Sunchoke Gratin
Sunchoke Gratin is a creamy and comforting dish that showcases the nutty flavor of sunchokes, also known as Jerusalem artichokes. This Paleo-friendly baked dish is layered with garlic and rosemary, making it a delightful side or main course.

50 minutes
Difficulty: Easy
American
320 kcal
Ingredients
- Sunchokes - 400 grams
- Coconut milk - 150 ml
- Garlic - 2 cloves
- Fresh rosemary - 1 tablespoon, chopped
- Olive oil - 1 tablespoon
- Salt - 1 teaspoon
- Black pepper - 1/2 teaspoon
- Nutritional yeast - 2 tablespoons
Steps
- Preheat the oven to 190°C (375°F).
- Wash and scrub the sunchokes thoroughly, then slice them thinly (about 1/4 inch thick).
- In a medium bowl, combine the coconut milk, minced garlic, chopped rosemary, olive oil, salt, and black pepper.
- In a baking dish, layer half of the sliced sunchokes, then pour half of the coconut milk mixture over them.
- Sprinkle 1 tablespoon of nutritional yeast on top.
- Repeat with the remaining sunchokes, coconut milk mixture, and top with the remaining nutritional yeast.

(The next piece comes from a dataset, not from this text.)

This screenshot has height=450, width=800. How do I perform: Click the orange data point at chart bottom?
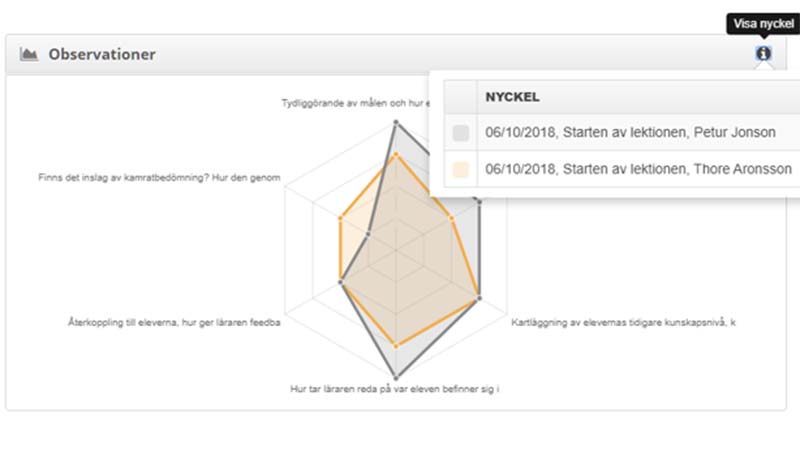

- Cover the dish with aluminum foil and bake for 30 minutes.
- Remove the foil and bake for an additional 10 minutes, or until the sunchokes are tender and the top is golden brown.
- Let it cool for a few minutes before serving.
Nutrition
- Calories: 320
- Protein: 5 g
- Carbs: 35 g
- Fiber: 4 g
- Sugar: 1 g
- Sodium: 450 mg
- Cholesterol: 0 mg
- Total Fat: 18 g
- Saturated Fat: 6 g
- Unsaturated Fat: 12 g
- Water: 0.2 L
Health Benefits
- Rich in inulin, which supports gut health.
- High in antioxidants, promoting overall wellness.